- _Prompt_
Carry on the profile of Somali official Jamal Arab Yusuf, starting after its last sentence.

======== Given text ========

Director general of the Puntland TV and Radio
- In office 2 July 2016 – 5 February 2020
- President: Abdiweli Gaas Said Abdullahi Deni (—2019)
- Vice President: Abdihakim Abdullahi Haji Omar (2019) Ahmed Elmi Osman
- Preceded by: Abdifatah Nur Ashkir
- Succeeded by: Abdifatah Nur Ashkir

Puntland Minister of Planning
- In office 30 March 2022 – 5 October 2022
- President: Said Abdullahi Deni
- Vice President: Ahmed Elmi Osman
- Preceded by: Abdiqafar Elmi Hange
- Succeeded by: Mohamed Said Farole

Personal details
- Born: Galkayo, Mudug
- Citizenship: Somalia
- Education: Omar Samatar Secondary School (high school) Amity University, Noida (Bachelor’s degree) Kampala University (Master’s degree)

= Jamal Arab Yusuf =

Director of Puntland Intelligence Agency

Brig Gen Jamal Arab Yusuf Jibril (جمال عرب يوسف) is a Somali politician and military official who was served as Director of the Puntland TV and Radio, He was appointed and replaces Abdiqafar Elmi Hange as the Puntland Minister of Planning and succeeded by Mohamed Said Farole. He is currently serving as the Director general of the Puntland Intelligence Agency.

======== Excerpted records ========

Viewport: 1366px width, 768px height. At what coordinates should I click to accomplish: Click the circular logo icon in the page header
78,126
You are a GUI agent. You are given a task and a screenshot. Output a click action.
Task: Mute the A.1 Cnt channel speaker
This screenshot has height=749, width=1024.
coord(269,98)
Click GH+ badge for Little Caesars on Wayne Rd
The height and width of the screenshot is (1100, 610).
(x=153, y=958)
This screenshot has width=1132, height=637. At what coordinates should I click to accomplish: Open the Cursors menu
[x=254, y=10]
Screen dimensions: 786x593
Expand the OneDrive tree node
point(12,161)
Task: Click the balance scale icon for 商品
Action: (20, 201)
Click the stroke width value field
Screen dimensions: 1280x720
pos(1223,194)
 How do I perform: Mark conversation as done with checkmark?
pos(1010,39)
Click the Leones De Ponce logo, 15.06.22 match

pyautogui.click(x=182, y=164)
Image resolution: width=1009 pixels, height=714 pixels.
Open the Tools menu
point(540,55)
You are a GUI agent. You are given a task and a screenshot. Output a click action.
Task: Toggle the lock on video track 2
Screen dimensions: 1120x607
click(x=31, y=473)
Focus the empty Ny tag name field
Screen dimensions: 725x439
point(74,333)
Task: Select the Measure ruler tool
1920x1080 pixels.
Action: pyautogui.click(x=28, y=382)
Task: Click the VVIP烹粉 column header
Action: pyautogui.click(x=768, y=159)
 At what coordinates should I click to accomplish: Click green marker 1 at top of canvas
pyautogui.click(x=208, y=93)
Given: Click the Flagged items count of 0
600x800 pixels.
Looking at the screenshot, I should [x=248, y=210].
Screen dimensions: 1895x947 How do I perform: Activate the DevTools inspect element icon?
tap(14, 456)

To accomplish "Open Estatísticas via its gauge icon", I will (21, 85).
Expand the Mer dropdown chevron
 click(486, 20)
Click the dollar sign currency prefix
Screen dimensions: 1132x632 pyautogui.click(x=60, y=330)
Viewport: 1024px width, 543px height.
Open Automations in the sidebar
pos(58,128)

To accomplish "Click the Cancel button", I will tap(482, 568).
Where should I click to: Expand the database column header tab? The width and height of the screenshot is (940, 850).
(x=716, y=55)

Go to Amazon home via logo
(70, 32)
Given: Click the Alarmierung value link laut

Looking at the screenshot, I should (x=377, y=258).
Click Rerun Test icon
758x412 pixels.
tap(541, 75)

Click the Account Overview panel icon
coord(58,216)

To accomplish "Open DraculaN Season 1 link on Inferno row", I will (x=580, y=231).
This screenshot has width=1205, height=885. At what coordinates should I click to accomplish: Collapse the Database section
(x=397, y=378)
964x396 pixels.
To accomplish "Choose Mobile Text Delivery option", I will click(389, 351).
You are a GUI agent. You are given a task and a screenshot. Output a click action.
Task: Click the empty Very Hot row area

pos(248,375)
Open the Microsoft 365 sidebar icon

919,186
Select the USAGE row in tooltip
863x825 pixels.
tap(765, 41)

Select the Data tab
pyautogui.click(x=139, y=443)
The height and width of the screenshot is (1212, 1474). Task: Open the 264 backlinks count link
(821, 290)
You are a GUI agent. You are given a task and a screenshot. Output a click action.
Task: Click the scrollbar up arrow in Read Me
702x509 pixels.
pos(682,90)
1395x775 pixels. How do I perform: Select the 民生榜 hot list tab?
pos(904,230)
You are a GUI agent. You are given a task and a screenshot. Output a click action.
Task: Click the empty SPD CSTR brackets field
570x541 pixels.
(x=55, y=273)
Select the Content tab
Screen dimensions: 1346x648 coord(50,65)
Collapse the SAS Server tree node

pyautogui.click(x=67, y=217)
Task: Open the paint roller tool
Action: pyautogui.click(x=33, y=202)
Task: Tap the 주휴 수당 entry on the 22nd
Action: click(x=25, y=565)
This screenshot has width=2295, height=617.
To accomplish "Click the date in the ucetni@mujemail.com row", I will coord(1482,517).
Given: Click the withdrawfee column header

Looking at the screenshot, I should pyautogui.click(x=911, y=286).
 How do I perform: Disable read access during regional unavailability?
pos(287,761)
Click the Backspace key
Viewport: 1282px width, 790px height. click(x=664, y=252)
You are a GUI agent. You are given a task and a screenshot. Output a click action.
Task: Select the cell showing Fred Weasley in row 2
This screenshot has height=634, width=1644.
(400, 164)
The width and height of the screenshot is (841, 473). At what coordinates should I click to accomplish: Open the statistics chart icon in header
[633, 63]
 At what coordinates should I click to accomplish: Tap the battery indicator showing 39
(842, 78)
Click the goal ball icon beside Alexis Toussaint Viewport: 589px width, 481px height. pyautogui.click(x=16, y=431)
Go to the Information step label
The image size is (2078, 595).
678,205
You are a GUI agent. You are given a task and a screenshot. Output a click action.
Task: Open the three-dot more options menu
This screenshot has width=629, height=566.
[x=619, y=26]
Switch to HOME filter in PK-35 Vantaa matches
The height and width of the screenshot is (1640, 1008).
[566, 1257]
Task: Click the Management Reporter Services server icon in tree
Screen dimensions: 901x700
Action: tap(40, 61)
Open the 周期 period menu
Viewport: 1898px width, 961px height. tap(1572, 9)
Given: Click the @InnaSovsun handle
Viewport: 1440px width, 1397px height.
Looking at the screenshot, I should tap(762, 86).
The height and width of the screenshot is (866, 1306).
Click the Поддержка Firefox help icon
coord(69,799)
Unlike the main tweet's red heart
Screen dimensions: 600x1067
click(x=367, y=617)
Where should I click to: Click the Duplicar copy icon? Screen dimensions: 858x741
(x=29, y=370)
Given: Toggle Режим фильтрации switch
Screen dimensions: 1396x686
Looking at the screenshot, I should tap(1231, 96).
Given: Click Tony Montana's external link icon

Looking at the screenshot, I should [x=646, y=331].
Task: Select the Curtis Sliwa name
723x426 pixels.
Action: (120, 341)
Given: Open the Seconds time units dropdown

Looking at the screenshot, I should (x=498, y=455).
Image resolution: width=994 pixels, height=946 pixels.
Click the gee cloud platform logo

========

- _Result of the task_
== Life and education ==
Jamal was born and raised in Galkayo, the capital of Mudug Region, and he completed primary and secondary education galkayo district, and graduating Omar Samatar Secondary School in 2005. He obtained a Bachelor’s degree in Financial Management and Investment from Amity University, Noida, India in 2012, and a Master’s degree in Diplomacy and International Relations from the University of Kampala, Uganda in 2013.

== Career ==
He worked at the Federal Government's Bureau of Immigration and Citizenship Office in Galkayo between 2007 and 2010, and worked with a number of international organizations operating in Somalia between 2010 and 2016.

On July 2, 2016, the president Abdiweli Gaas, issued a presidential decree and appointed Jamal Arab as Director of the Puntland TV and Radio and he was succeeded by Abdifatah Nur Ashkir.

On February 5, 2020, President of Puntland Said Abdullahi Deni issued a presidential decree dismissing him from the director general, and appointing his deputy Dahir Abdulkadir Ahmed (Aflow) as acting director.

On March 30, 2022, Puntland President Said Abdullahi Deni appointed him Minister of Planning and International Cooperation, succeeding Minister Abdiqafar Elmi Hange, who was elected as a member of the Federal Parliament of Somalia.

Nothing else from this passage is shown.